A times, I get cynical about the way I am using this one life and answer the question of what I do at work, with the response that I help a huge multinational corporation make more money for the shareholders. Truthfully, here are those times when I feel I am not much more than a pawn in the corporate game, not a bishop, not a knight, just a lowly pawn, a piece that is easily sacrificed for the greater good.
Those are my cynical times. Thankfully, the cynical side of me tends to be short lived and does not have much opportunity to drag me down. I may be truly be a pawn but I am a pawn with dreams, a pawn that desires to help the other pawns reporting to me feel like they are kings, that in this big, impersonal, corporate workplace they matter to someone, that someone on the food chain are looking out for their best interests.
I have carry a great desire to live a life that makes a difference, a life that has an impact on the global community. But, I think that may be sourced by a selfish desire on my part, a desire to be seen as a great and wonderful man, a selfless fellow who thinks not of himself but of the greater good. Of course, wishing that for myself is evidence that I may not be as selfless as I wish, that there is somewhere in me a desire to seek personal glory. Because a seed of that motivation is part of my character, a character flaw, I sometimes think that I am not worthy of leading a cause with high visibility because high visibility may drive my ego to seek adoration for myself leading to a corruption of my soul and, ultimately, destruction of the very cause I was leading.

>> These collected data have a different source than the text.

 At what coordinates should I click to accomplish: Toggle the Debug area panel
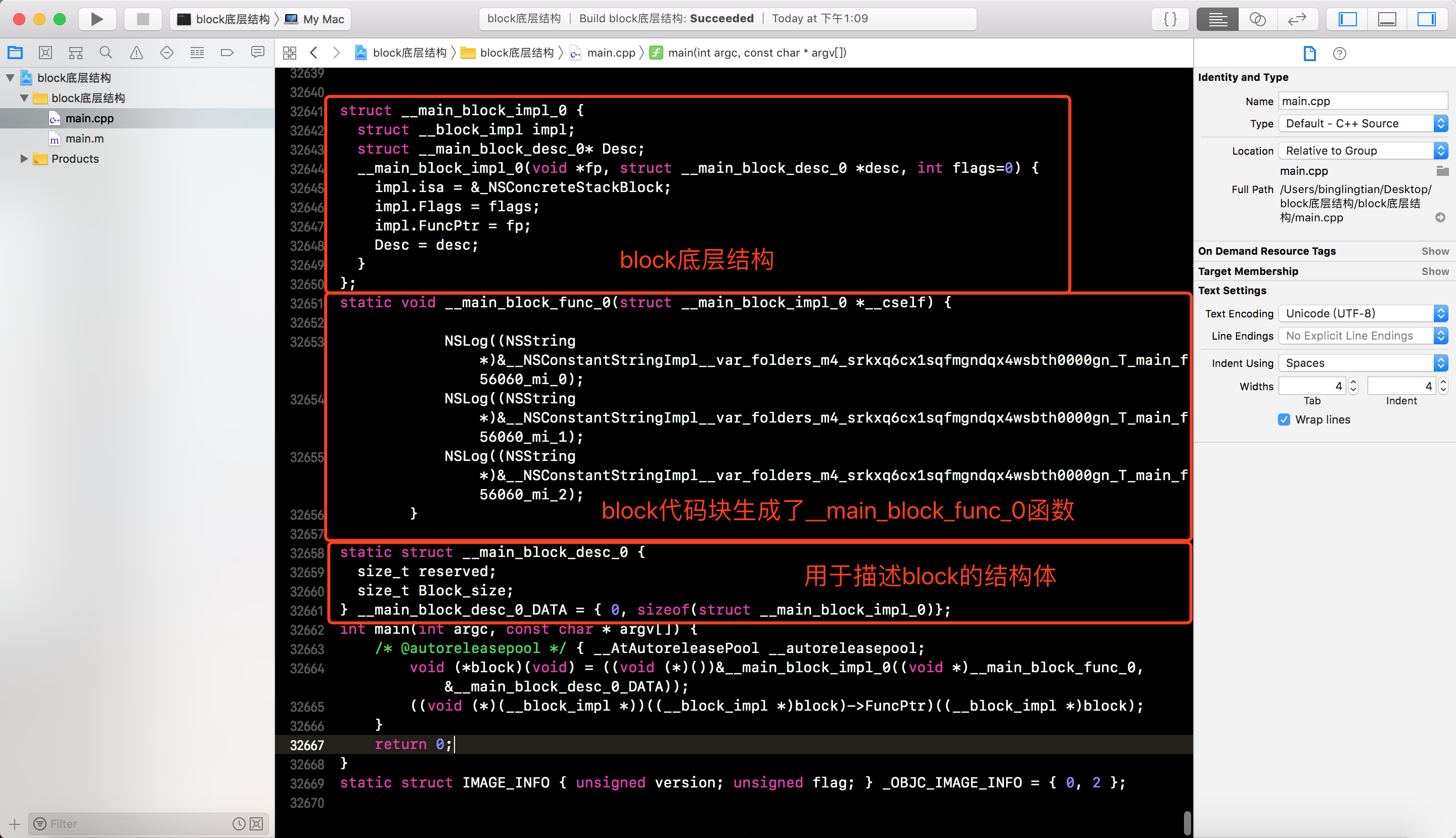pos(1387,19)
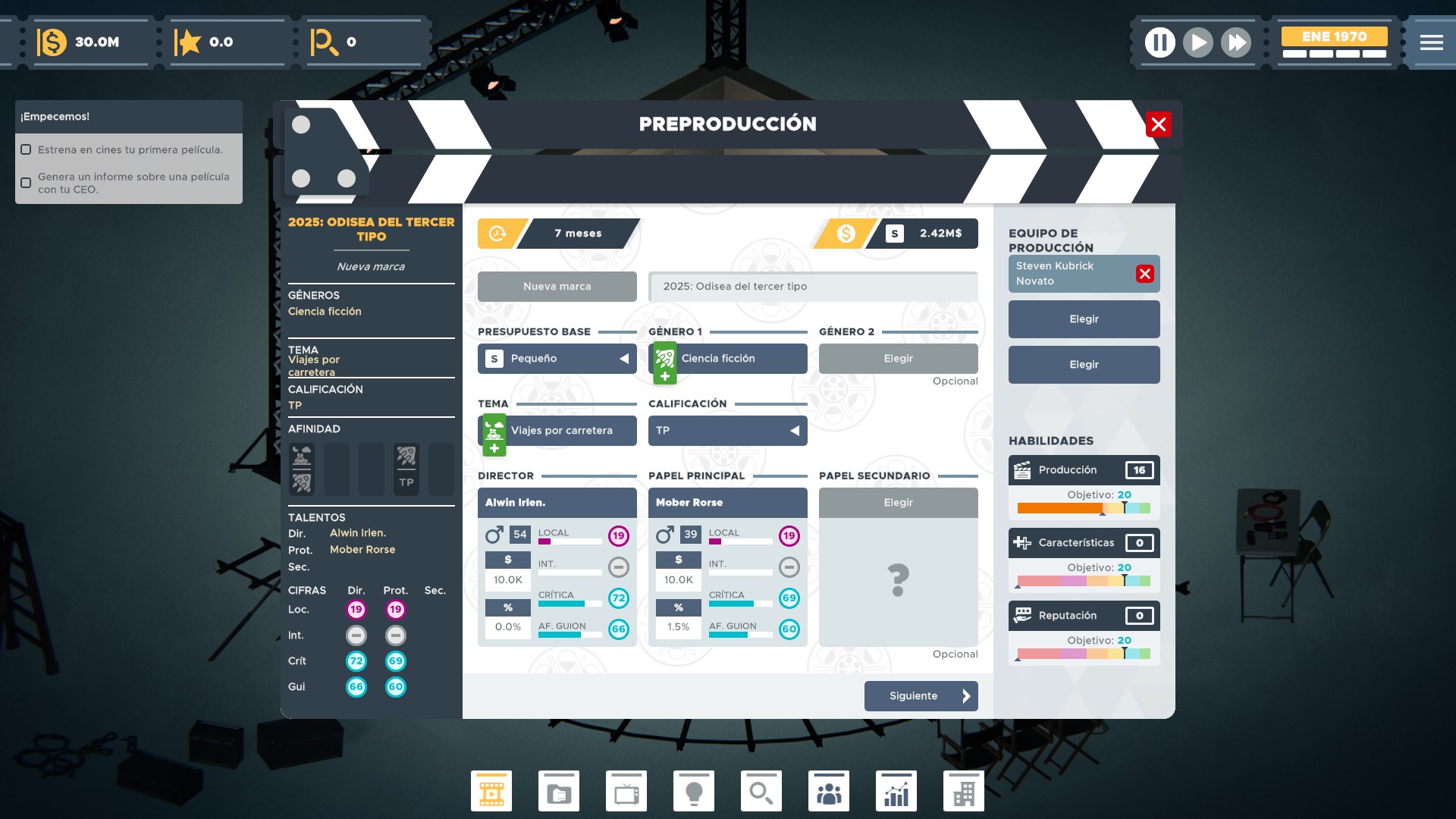Set fast-forward game speed
Screen dimensions: 1456x819
[1236, 42]
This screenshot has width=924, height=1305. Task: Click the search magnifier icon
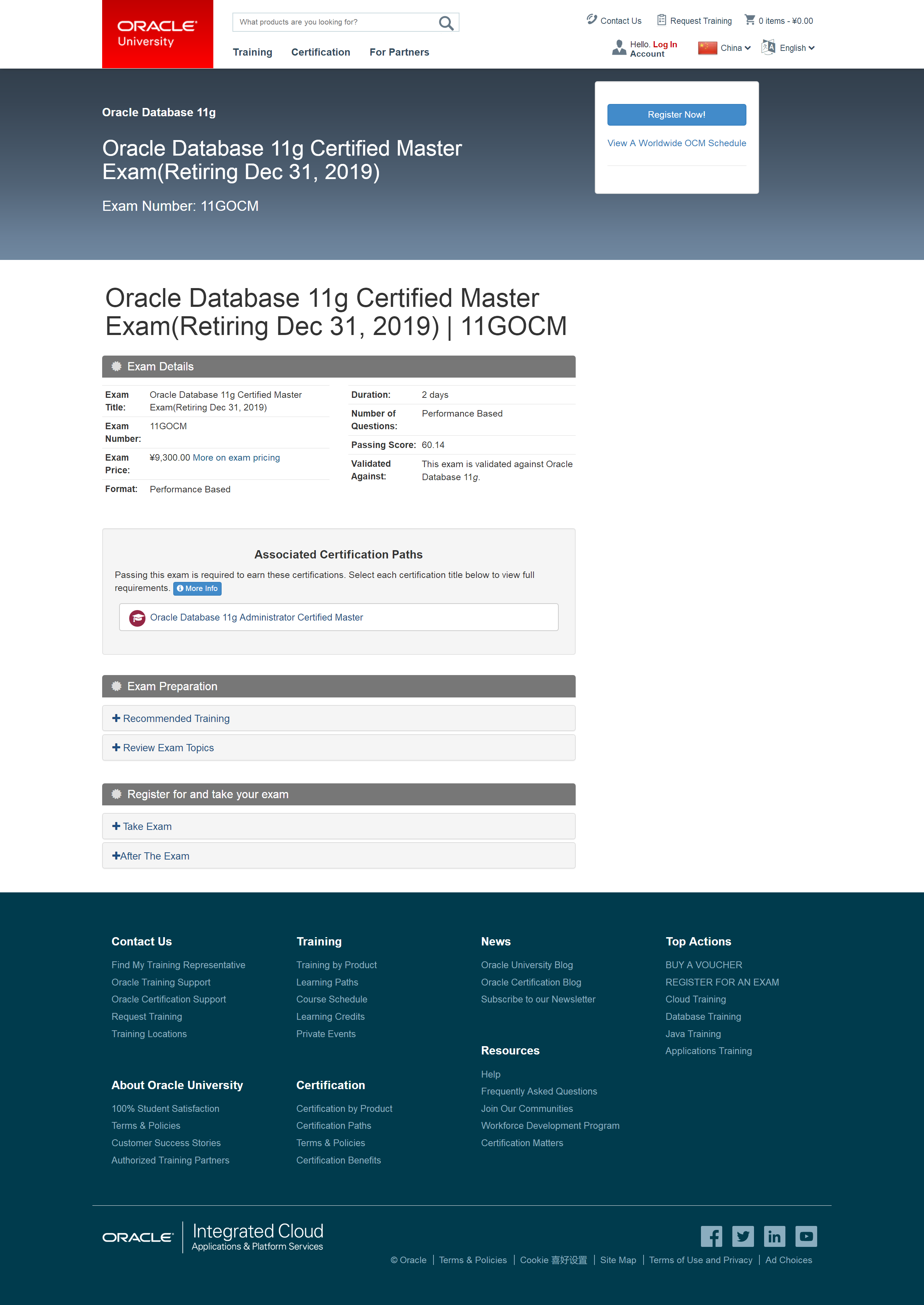[x=446, y=23]
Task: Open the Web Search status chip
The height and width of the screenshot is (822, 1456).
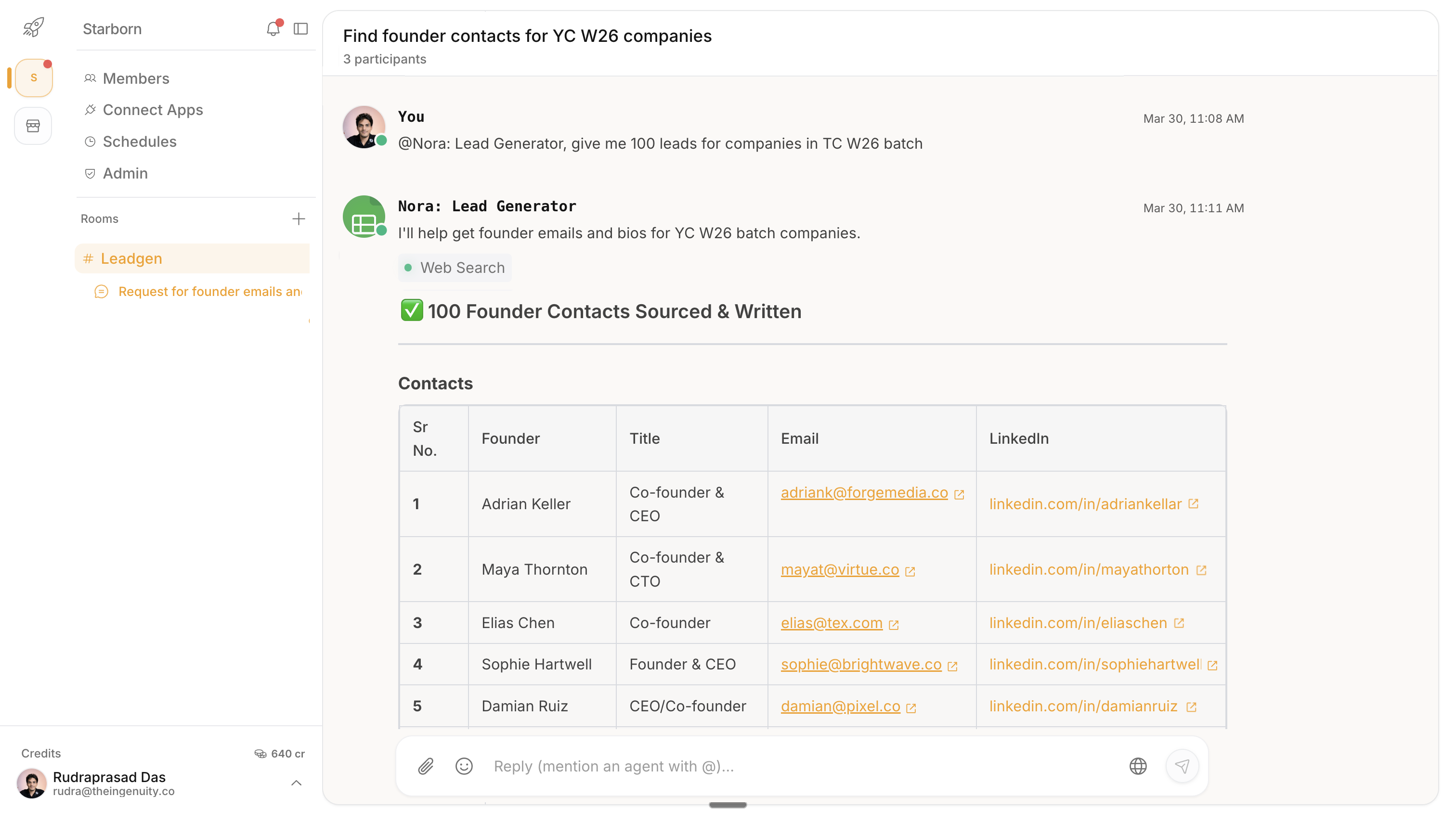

When I put my ego in check and look at my life, I see that I am in a position to make a difference in the lives of my fellow man. As a manager, I am the face of the corporation to my direct reports. I have the power to show them a cynical corporation and the power to show them a caring corporation. I can be a leader that leads to glorify myself or I can be a leader that seeks glory for the people I lead.
I also have a responsibility to the corporation that employs me, a responsibility to ensure that the people reporting to me are good corporate citizens, are workers that maximize output, are employees that add value to the corporation. The dual role of shepherd and manager may seem like a dichotomy but the roles don’t have to be mutually exclusive. I believe a shepherd that grows his flock into the best they can be will result in the flock generating the best value for the corporation. I see the answer in the Christ child.
When I study the entire life of the Christ child from birth to death, I see the model for how I should be viewing those I lead. I am a shepherd and I have a flock. It is my duty to protect the flock, to nurture the flock and help it achieve its potential. It is my calling to sacrifice my own selfish ambitions for the benefit of my people. I do this by showing them that I genuinely value them and their contributions. People who feel valued will perform at higher levels than those who don’t feel appreciated. I do my best to show the people I am privileged to lead that there can be humanity in the workplace.